China and Inner Asia
Organized Panel Session
“Even the ancient masters would have been proud to call Qiu Ying’s brush their own. And yet,” art connoisseur Wang Zhideng (1535–1612) once mused, “it seems like he cannot help but paint the snake and add legs to it.” Despite his prodigious talent, Ming dynasty painter, Qiu Ying (ca. 1495–1551), was often subjected to such accusations of ostentation, as well as to critiques that he lacked an individual artistic voice. Qiu’s chameleon-like ability to undertake wholly dissimilar styles—from baimiao to jiehua, channeling masters like Wu Daozi and Li Song, and simultaneously weaving together motifs and subjects in virtuosic feats of visual intertextuality—continues to confound generations of connoisseurs and art historians alike.
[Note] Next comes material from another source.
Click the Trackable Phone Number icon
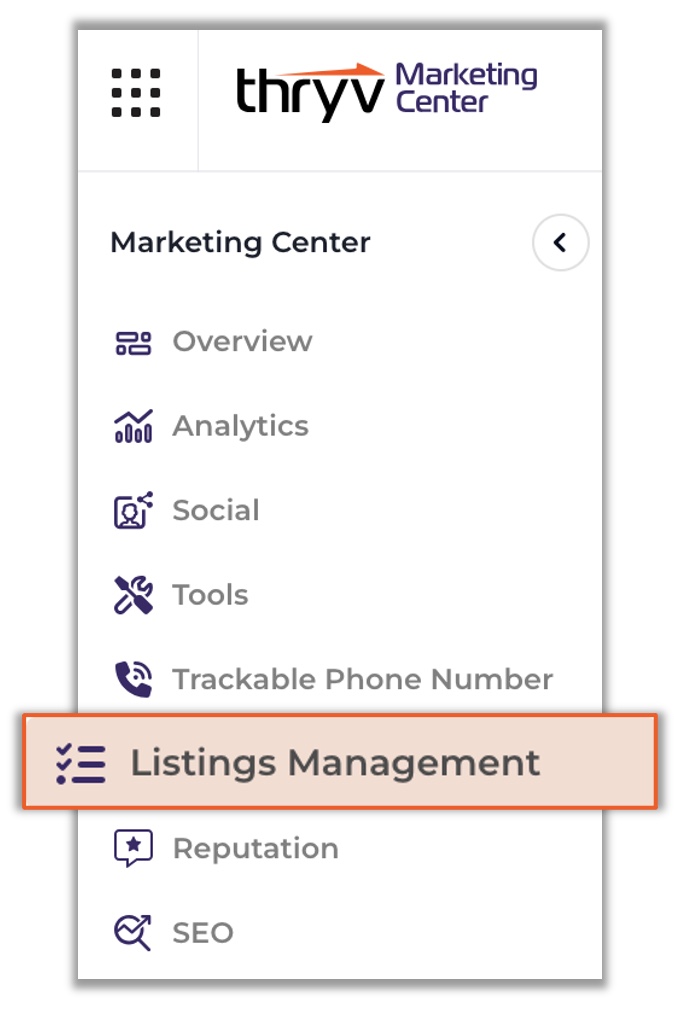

Yet it was this very versatility and his uncanny control of the brush that propelled Qiu from a humble background into Suzhou’s exclusive literati circles. A hired painter, Qiu was obligated to mute his personal style, subordinating it to his patron’s commissions. Qiu Ying, this paper argues, managed to negotiate these delicate requirements while exhibiting not only a tantalizing mastery of style and medium, but also an erudite knowledge of art history gained via access to his patrons’ formidable collections. By reading works from Qiu’s oeuvre alongside contemporaneous and early-Qing connoisseurship, this paper demonstrates how such critiques underscore the very elements of technical mastery, encyclopedic visual literacy, and profound aesthetic sensibilities, which enabled him to partake in visual dialogues within Suzhou’s elite milieu, ultimately earning him a place in the ledgers of Chinese art history.